#### Written request
Could you copy out the material below word for word, leaving out the pictures?

Rows from a screen-grounding dataset:

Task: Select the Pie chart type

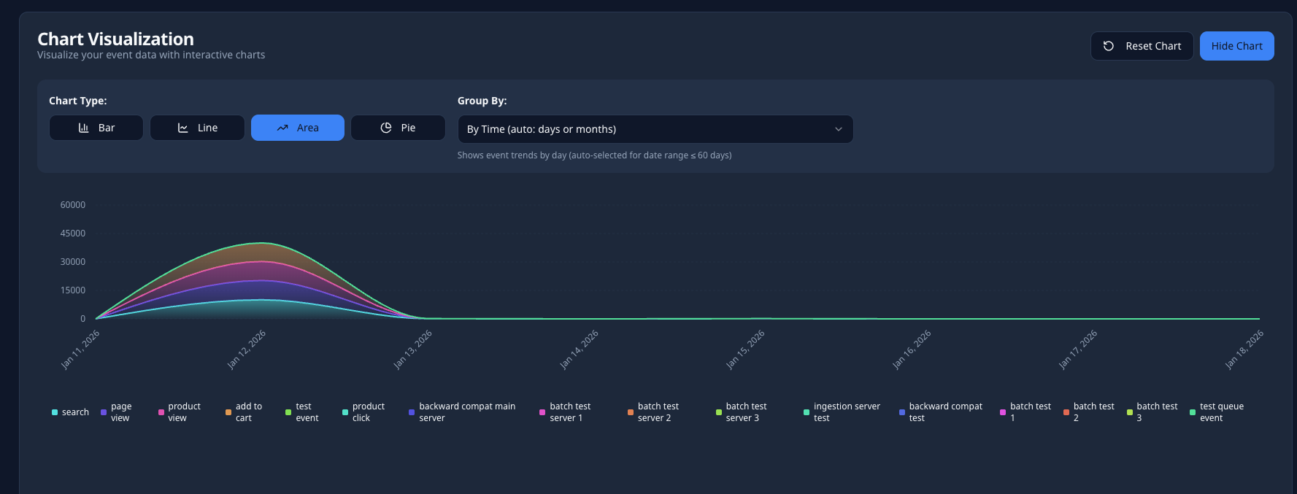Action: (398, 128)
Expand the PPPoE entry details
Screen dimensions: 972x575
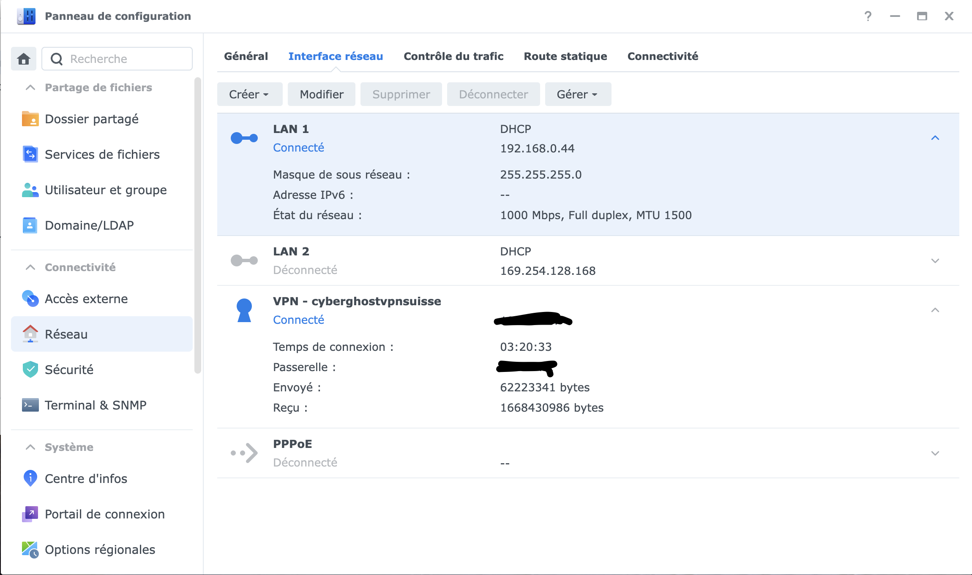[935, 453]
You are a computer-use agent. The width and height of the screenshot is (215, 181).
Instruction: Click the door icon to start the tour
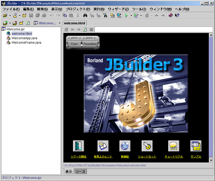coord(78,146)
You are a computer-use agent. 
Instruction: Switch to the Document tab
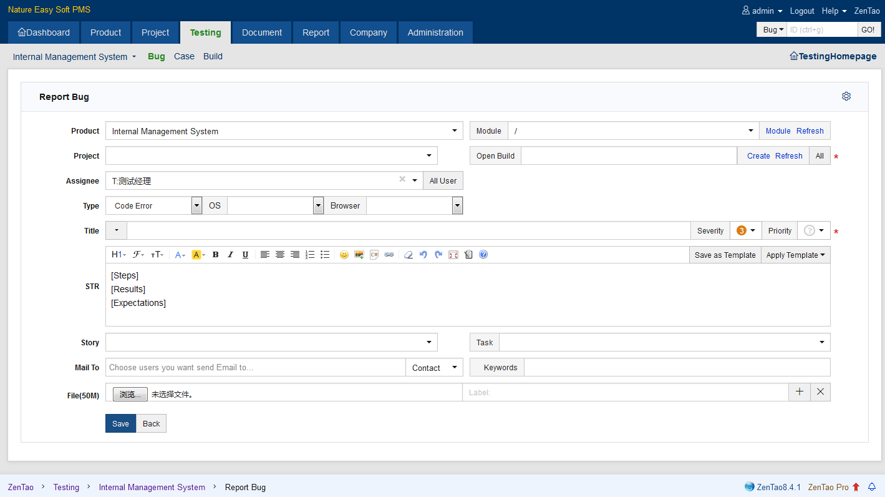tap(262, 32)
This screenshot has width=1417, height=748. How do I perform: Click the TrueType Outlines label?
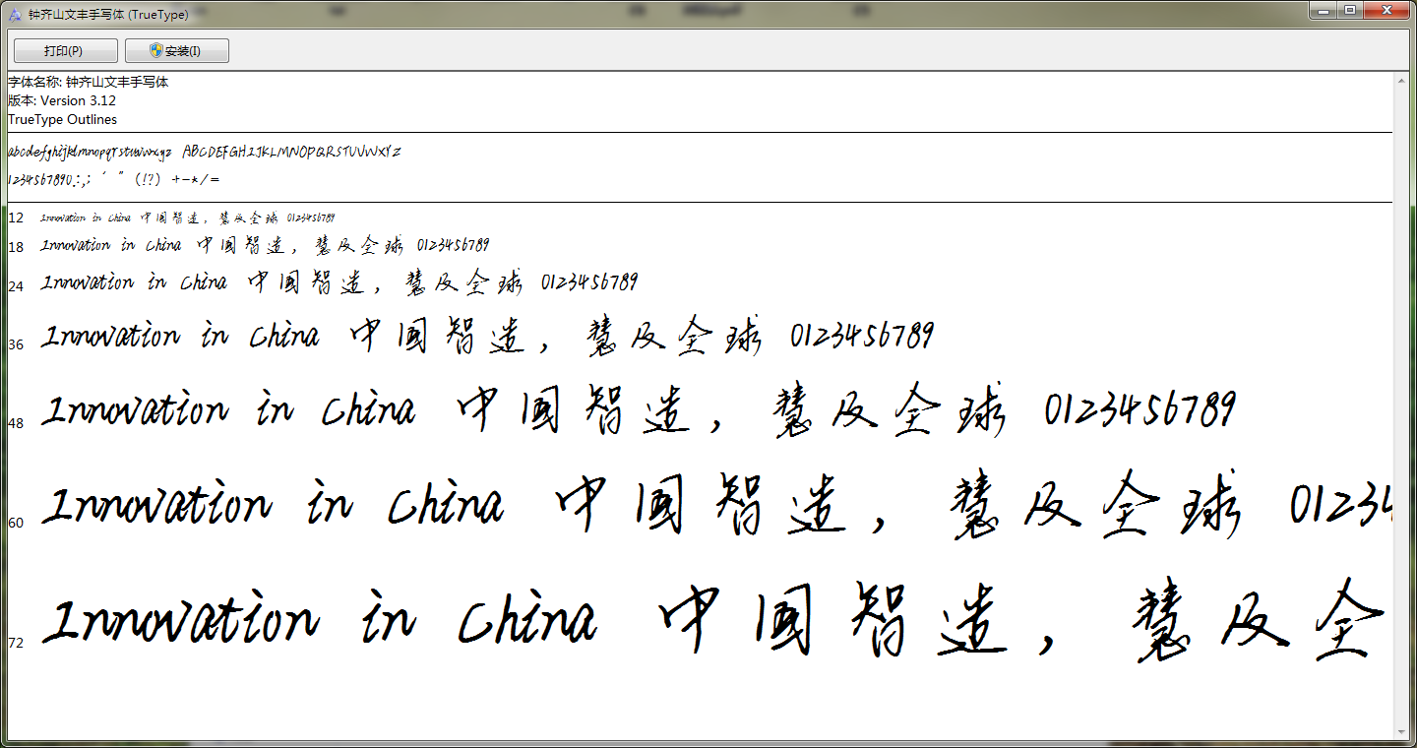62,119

#### Answer in full
Task: Select the Pie chart type

Action: (398, 128)
Expand the PPPoE entry details
Screen dimensions: 972x575
[935, 453]
You are a computer-use agent. The width and height of the screenshot is (215, 181).
Instruction: Click the door icon to start the tour
coord(78,146)
You are a computer-use agent. 
Instruction: Switch to the Document tab
tap(262, 32)
This screenshot has width=1417, height=748. How do I perform: Click the TrueType Outlines label?
62,119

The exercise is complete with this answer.